As circulating levels of FVII:C show a strong association with genotype at a coding (Arg-Gln) polymorphism in the eighth exon of the factor VII gene,11 genotype at this polymorphism was determined by polymerase chain reaction amplification of genomic DNA and Msp I restriction as described by Green et al.11
In view of the frequent use of antihypertensive agents, hypertension was defined as being present if the mean blood pressure was greater than 160 mm Hg systolic or 90 mm Hg diastolic or the subject was previously diagnosed as hypertensive and was receiving antihypertensive therapy. Those subjects receiving antihypertensive medication for other indications such as ischemic heart disease could not be classified on this basis. An estimate of the prevalence of symptomatic coronary artery disease in each sex group was determined from a clinical history of angina, myocardial infarction, or coronary revascularization and case-note review.
Subjects' ages and disease duration were not normally distributed and
are shown as median (range). The Mann-Whitney U test was
used to compare values of these between the two groups. The
2 test was used to compare the frequency of
clinical coronary disease and hypertension between sexes.

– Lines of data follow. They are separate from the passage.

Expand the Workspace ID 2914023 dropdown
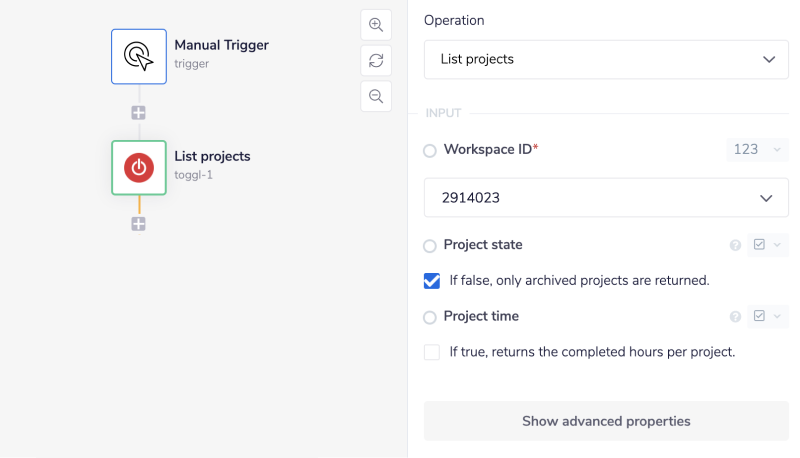The image size is (800, 458). 606,198
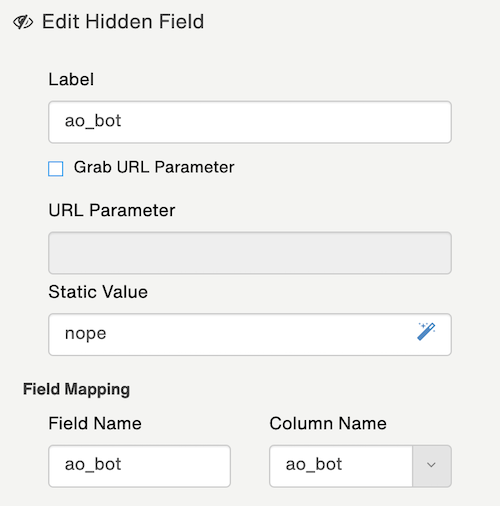Click the Static Value caption
The height and width of the screenshot is (506, 500).
(98, 292)
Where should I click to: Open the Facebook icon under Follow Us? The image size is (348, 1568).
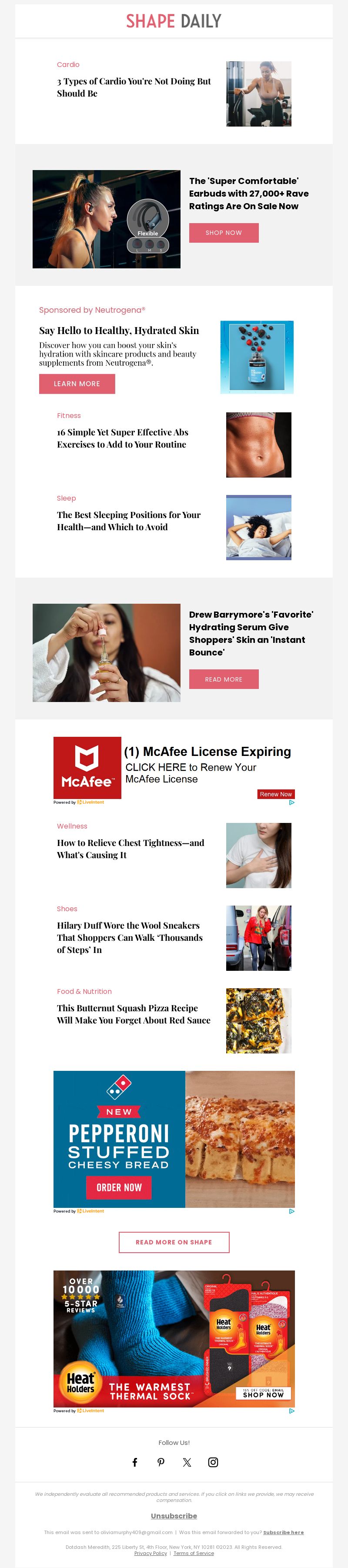point(135,1462)
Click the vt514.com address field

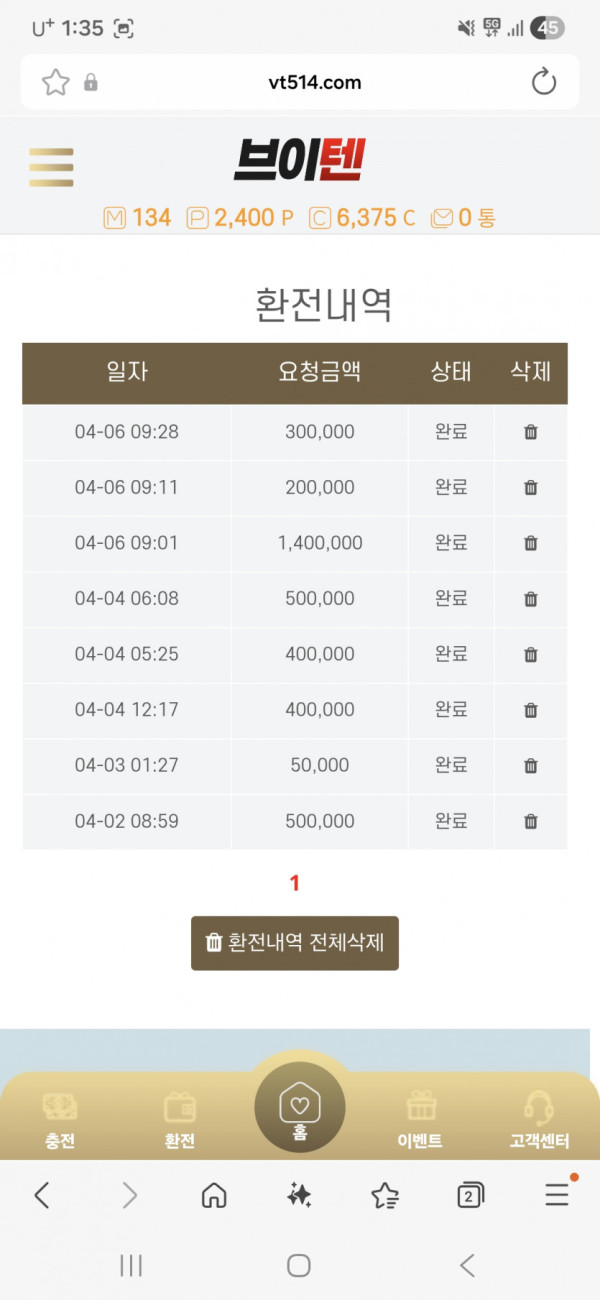[x=300, y=82]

Values for BMI, plasma insulin, lipids, glucose,
HbA1C, PAI-1, and fibrinogen showed a positive skew
and were log transformed to normalize their distribution and permit use
of parametric statistical analyses. Values for vWF were
skewed to the right, and square-root transformation resulted in a
normal distribution. Values for FVII:C and TPA were distributed
normally. The Kolmogorov-Smirnov statistic and Lilliefors significance
values were used to confirm normality of the distribution of values
(after transformation where appropriate). Unpaired Student's
t test was used to compare mean values of these
variables between men and women. Where mean values of a hemostatic
parameter differed between men and women, factorial ANOVA
was performed entering age, BMI, smoking habit,
HbA1C, and levels of plasma insulin,
triglyceride, and cholesterol as covariates.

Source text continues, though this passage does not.